# [How to complete this task]
Give back the lines of the records exactly, starting at the first and ending at the one with "The height and width of the screenshot is (534, 1684).".

Stored records
▶
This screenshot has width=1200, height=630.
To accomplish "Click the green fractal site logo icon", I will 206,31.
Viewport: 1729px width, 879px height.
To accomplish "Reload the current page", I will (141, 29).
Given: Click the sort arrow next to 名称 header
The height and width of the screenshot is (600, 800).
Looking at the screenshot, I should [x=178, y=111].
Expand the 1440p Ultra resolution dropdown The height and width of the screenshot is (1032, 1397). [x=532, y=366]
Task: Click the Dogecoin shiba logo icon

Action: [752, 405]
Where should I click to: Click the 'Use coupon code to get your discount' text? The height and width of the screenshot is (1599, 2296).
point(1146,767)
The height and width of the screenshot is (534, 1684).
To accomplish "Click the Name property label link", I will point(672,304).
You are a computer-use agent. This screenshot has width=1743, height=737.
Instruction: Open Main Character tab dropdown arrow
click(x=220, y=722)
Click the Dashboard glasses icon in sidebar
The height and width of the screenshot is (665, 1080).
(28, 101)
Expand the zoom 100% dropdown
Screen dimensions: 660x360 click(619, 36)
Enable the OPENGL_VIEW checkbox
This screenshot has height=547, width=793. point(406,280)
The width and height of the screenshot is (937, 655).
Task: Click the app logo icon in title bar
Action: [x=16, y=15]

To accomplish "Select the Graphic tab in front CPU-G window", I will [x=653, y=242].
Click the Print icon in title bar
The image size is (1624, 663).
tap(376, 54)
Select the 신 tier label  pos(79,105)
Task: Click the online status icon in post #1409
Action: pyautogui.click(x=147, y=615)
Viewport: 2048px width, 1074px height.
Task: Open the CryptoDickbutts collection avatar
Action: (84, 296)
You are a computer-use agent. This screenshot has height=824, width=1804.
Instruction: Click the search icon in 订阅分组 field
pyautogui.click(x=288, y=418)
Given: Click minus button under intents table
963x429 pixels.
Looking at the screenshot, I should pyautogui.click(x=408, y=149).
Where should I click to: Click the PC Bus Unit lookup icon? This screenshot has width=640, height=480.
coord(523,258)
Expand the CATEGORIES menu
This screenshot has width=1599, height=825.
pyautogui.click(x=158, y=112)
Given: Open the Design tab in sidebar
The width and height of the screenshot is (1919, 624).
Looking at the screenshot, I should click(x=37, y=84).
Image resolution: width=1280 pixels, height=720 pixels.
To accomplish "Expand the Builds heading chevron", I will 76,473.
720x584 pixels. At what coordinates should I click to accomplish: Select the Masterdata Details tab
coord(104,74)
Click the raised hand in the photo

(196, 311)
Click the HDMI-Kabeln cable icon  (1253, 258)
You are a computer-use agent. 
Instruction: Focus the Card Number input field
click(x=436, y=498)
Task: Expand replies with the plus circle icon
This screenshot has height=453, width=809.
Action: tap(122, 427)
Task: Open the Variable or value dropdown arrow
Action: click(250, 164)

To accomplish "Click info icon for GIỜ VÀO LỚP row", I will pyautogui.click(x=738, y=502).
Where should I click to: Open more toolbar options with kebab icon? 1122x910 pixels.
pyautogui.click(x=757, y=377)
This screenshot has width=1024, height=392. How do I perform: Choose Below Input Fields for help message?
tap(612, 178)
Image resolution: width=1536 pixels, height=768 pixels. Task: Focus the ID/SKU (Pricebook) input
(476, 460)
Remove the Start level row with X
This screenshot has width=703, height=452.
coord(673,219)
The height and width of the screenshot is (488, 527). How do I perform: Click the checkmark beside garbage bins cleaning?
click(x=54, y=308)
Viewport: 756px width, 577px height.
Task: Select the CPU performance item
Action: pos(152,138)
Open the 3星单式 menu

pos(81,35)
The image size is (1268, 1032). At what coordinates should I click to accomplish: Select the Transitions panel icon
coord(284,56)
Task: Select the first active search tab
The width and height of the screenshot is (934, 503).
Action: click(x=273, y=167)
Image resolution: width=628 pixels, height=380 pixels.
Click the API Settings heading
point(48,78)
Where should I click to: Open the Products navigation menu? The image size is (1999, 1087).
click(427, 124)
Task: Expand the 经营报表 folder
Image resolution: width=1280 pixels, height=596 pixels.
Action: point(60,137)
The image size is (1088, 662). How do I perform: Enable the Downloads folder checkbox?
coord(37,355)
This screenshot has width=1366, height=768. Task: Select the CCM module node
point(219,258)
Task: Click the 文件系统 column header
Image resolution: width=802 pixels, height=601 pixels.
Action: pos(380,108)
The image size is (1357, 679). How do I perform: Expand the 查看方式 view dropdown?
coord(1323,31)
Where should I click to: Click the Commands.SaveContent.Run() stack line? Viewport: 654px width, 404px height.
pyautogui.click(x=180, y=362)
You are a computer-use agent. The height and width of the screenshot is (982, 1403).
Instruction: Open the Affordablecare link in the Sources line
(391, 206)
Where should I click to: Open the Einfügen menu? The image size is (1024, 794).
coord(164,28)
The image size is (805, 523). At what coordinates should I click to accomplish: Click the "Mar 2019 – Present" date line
◀
# [Task output]
This screenshot has width=1200, height=630.
To accomplish "Click the green fractal site logo icon", I will 206,31.
Viewport: 1729px width, 879px height.
To accomplish "Reload the current page", I will (141, 29).
Given: Click the sort arrow next to 名称 header
The height and width of the screenshot is (600, 800).
Looking at the screenshot, I should [x=178, y=111].
Expand the 1440p Ultra resolution dropdown The height and width of the screenshot is (1032, 1397). [x=532, y=366]
Task: Click the Dogecoin shiba logo icon

Action: [752, 405]
Where should I click to: Click the 'Use coupon code to get your discount' text? The height and width of the screenshot is (1599, 2296).
point(1146,767)
The height and width of the screenshot is (534, 1684).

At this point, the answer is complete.